══ THE DATA ══
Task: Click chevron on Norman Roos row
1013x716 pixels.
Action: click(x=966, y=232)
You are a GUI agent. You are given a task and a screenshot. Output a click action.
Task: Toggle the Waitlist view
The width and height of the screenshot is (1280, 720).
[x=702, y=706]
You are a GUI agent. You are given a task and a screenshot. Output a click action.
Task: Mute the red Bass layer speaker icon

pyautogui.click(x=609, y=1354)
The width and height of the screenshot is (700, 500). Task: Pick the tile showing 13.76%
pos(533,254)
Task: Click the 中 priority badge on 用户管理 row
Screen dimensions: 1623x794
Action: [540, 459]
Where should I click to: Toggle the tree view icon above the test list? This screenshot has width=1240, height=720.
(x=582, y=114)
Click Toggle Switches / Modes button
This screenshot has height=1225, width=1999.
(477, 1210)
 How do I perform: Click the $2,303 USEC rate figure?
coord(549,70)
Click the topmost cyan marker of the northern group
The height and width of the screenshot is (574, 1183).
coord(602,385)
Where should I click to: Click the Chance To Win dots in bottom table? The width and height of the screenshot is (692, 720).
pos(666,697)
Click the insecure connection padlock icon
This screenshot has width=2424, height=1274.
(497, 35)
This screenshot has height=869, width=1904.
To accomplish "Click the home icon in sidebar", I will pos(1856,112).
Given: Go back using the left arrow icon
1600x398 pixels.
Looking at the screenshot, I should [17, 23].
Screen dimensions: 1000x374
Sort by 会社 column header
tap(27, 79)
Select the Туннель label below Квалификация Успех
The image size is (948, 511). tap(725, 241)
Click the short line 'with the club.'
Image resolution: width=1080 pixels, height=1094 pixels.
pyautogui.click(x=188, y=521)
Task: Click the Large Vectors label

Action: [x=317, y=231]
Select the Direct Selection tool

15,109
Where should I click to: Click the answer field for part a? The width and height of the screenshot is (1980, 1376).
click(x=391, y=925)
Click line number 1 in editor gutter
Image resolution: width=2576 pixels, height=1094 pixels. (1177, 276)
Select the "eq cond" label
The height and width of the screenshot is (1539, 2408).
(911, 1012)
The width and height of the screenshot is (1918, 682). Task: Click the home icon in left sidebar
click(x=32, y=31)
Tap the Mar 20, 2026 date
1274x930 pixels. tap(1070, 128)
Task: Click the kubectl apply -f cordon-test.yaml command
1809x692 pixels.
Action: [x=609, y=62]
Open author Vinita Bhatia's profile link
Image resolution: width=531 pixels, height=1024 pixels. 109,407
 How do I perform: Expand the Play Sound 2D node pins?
═══
**GOAL:** Add 108 to each coordinate in the answers, and write out again every line from the start of the records up to and including the line with "(477, 1210)", requests included.

**TASK RESPONSE:**
Task: Click chevron on Norman Roos row
1013x716 pixels.
Action: click(x=1074, y=340)
You are a GUI agent. You are given a task and a screenshot. Output a click action.
Task: Toggle the Waitlist view
The width and height of the screenshot is (1280, 720).
[x=810, y=814]
You are a GUI agent. You are given a task and a screenshot. Output a click action.
Task: Mute the red Bass layer speaker icon

pyautogui.click(x=717, y=1462)
The width and height of the screenshot is (700, 500). Task: Pick the tile showing 13.76%
pos(641,362)
Task: Click the 中 priority badge on 用户管理 row
Screen dimensions: 1623x794
Action: [648, 567]
Where should I click to: Toggle the tree view icon above the test list? This screenshot has width=1240, height=720.
(x=690, y=222)
Click Toggle Switches / Modes button
This screenshot has height=1225, width=1999.
(585, 1318)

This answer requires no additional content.